== PROBLEM DESCRIPTION ==
Below are some records; write them all out again exactly.

== GIVEN DATA ==
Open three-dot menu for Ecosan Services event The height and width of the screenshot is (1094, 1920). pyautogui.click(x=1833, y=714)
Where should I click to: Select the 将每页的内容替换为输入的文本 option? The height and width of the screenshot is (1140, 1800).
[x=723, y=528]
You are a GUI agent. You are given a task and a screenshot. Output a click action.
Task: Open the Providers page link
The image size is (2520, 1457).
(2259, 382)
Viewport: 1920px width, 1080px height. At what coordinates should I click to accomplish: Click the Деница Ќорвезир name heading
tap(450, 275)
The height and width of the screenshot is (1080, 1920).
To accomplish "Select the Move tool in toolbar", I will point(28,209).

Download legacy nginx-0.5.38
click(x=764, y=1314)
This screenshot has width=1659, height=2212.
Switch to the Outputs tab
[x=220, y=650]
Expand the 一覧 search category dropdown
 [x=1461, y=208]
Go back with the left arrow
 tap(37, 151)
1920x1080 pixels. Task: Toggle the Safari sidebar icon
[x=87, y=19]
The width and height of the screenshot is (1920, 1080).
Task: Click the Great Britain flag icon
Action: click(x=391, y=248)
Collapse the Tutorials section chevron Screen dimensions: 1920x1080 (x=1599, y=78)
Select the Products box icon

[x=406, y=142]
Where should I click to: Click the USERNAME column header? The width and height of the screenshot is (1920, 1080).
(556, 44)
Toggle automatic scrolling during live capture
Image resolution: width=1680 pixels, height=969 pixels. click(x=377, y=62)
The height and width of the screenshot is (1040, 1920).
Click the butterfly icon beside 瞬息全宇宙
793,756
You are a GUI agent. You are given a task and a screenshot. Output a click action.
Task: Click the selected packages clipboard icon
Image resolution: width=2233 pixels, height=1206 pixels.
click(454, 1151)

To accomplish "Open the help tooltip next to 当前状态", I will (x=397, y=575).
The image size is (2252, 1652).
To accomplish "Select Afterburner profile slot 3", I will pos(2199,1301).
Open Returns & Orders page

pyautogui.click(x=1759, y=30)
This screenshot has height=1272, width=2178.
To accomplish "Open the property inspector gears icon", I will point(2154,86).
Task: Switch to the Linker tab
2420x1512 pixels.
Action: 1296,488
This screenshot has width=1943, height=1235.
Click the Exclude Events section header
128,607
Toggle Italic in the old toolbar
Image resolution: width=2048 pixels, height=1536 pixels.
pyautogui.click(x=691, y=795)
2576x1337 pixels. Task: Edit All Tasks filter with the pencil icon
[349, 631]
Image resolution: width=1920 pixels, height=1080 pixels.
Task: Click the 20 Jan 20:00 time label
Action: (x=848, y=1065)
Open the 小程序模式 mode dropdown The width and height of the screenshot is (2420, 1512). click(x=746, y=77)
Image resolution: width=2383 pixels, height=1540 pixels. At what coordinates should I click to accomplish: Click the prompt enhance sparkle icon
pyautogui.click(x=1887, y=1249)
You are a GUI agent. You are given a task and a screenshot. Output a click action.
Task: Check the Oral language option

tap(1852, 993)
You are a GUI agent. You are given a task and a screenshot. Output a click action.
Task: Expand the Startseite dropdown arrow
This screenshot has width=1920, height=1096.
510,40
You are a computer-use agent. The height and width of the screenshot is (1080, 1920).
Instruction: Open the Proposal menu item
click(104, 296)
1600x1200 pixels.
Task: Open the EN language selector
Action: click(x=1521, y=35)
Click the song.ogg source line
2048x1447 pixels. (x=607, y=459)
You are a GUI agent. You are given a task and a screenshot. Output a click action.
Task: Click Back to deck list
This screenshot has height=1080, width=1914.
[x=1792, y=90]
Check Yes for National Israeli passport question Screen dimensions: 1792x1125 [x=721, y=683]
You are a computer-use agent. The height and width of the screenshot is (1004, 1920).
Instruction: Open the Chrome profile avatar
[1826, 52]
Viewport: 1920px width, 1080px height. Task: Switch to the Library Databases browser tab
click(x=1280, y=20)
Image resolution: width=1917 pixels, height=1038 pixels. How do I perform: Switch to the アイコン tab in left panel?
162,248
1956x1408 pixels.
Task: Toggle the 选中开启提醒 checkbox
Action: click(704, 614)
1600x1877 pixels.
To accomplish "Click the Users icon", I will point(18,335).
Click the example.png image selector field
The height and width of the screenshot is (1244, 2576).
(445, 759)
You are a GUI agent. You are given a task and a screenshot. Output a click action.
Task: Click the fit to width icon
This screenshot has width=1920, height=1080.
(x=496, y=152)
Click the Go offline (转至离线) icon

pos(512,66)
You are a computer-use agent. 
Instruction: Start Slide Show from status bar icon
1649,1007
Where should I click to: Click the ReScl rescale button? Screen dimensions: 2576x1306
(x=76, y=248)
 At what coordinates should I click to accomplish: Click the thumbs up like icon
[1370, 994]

== FINISHED TASK ==
Open three-dot menu for Ecosan Services event The height and width of the screenshot is (1094, 1920). pyautogui.click(x=1833, y=714)
Where should I click to: Select the 将每页的内容替换为输入的文本 option? The height and width of the screenshot is (1140, 1800).
[x=723, y=528]
You are a GUI agent. You are given a task and a screenshot. Output a click action.
Task: Open the Providers page link
The image size is (2520, 1457).
(2259, 382)
Viewport: 1920px width, 1080px height. At what coordinates should I click to accomplish: Click the Деница Ќорвезир name heading
tap(450, 275)
The height and width of the screenshot is (1080, 1920).
To accomplish "Select the Move tool in toolbar", I will point(28,209).

Download legacy nginx-0.5.38
click(x=764, y=1314)
This screenshot has width=1659, height=2212.
Switch to the Outputs tab
[x=220, y=650]
Expand the 一覧 search category dropdown
 [x=1461, y=208]
Go back with the left arrow
 tap(37, 151)
1920x1080 pixels. Task: Toggle the Safari sidebar icon
[x=87, y=19]
The width and height of the screenshot is (1920, 1080).
Task: Click the Great Britain flag icon
Action: click(x=391, y=248)
Collapse the Tutorials section chevron Screen dimensions: 1920x1080 (x=1599, y=78)
Select the Products box icon

[x=406, y=142]
Where should I click to: Click the USERNAME column header? The width and height of the screenshot is (1920, 1080).
(556, 44)
Toggle automatic scrolling during live capture
Image resolution: width=1680 pixels, height=969 pixels. click(x=377, y=62)
The height and width of the screenshot is (1040, 1920).
Click the butterfly icon beside 瞬息全宇宙
793,756
You are a GUI agent. You are given a task and a screenshot. Output a click action.
Task: Click the selected packages clipboard icon
Image resolution: width=2233 pixels, height=1206 pixels.
click(454, 1151)

To accomplish "Open the help tooltip next to 当前状态", I will (x=397, y=575).
The image size is (2252, 1652).
To accomplish "Select Afterburner profile slot 3", I will pos(2199,1301).
Open Returns & Orders page

pyautogui.click(x=1759, y=30)
This screenshot has height=1272, width=2178.
To accomplish "Open the property inspector gears icon", I will point(2154,86).
Task: Switch to the Linker tab
2420x1512 pixels.
Action: 1296,488
This screenshot has width=1943, height=1235.
Click the Exclude Events section header
128,607
Toggle Italic in the old toolbar
Image resolution: width=2048 pixels, height=1536 pixels.
pyautogui.click(x=691, y=795)
2576x1337 pixels. Task: Edit All Tasks filter with the pencil icon
[349, 631]
Image resolution: width=1920 pixels, height=1080 pixels.
Task: Click the 20 Jan 20:00 time label
Action: (x=848, y=1065)
Open the 小程序模式 mode dropdown The width and height of the screenshot is (2420, 1512). click(x=746, y=77)
Image resolution: width=2383 pixels, height=1540 pixels. At what coordinates should I click to accomplish: Click the prompt enhance sparkle icon
pyautogui.click(x=1887, y=1249)
You are a GUI agent. You are given a task and a screenshot. Output a click action.
Task: Check the Oral language option

tap(1852, 993)
You are a GUI agent. You are given a task and a screenshot. Output a click action.
Task: Expand the Startseite dropdown arrow
This screenshot has width=1920, height=1096.
510,40
You are a computer-use agent. The height and width of the screenshot is (1080, 1920).
Instruction: Open the Proposal menu item
click(104, 296)
1600x1200 pixels.
Task: Open the EN language selector
Action: click(x=1521, y=35)
Click the song.ogg source line
2048x1447 pixels. (x=607, y=459)
You are a GUI agent. You are given a task and a screenshot. Output a click action.
Task: Click Back to deck list
This screenshot has height=1080, width=1914.
[x=1792, y=90]
Check Yes for National Israeli passport question Screen dimensions: 1792x1125 [x=721, y=683]
You are a computer-use agent. The height and width of the screenshot is (1004, 1920).
Instruction: Open the Chrome profile avatar
[1826, 52]
Viewport: 1920px width, 1080px height. Task: Switch to the Library Databases browser tab
click(x=1280, y=20)
Image resolution: width=1917 pixels, height=1038 pixels. How do I perform: Switch to the アイコン tab in left panel?
162,248
1956x1408 pixels.
Task: Toggle the 选中开启提醒 checkbox
Action: click(704, 614)
1600x1877 pixels.
To accomplish "Click the Users icon", I will point(18,335).
Click the example.png image selector field
The height and width of the screenshot is (1244, 2576).
(445, 759)
You are a GUI agent. You are given a task and a screenshot. Output a click action.
Task: Click the fit to width icon
This screenshot has width=1920, height=1080.
(x=496, y=152)
Click the Go offline (转至离线) icon

pos(512,66)
You are a computer-use agent. 
Instruction: Start Slide Show from status bar icon
1649,1007
Where should I click to: Click the ReScl rescale button? Screen dimensions: 2576x1306
(x=76, y=248)
 At what coordinates should I click to accomplish: Click the thumbs up like icon
[1370, 994]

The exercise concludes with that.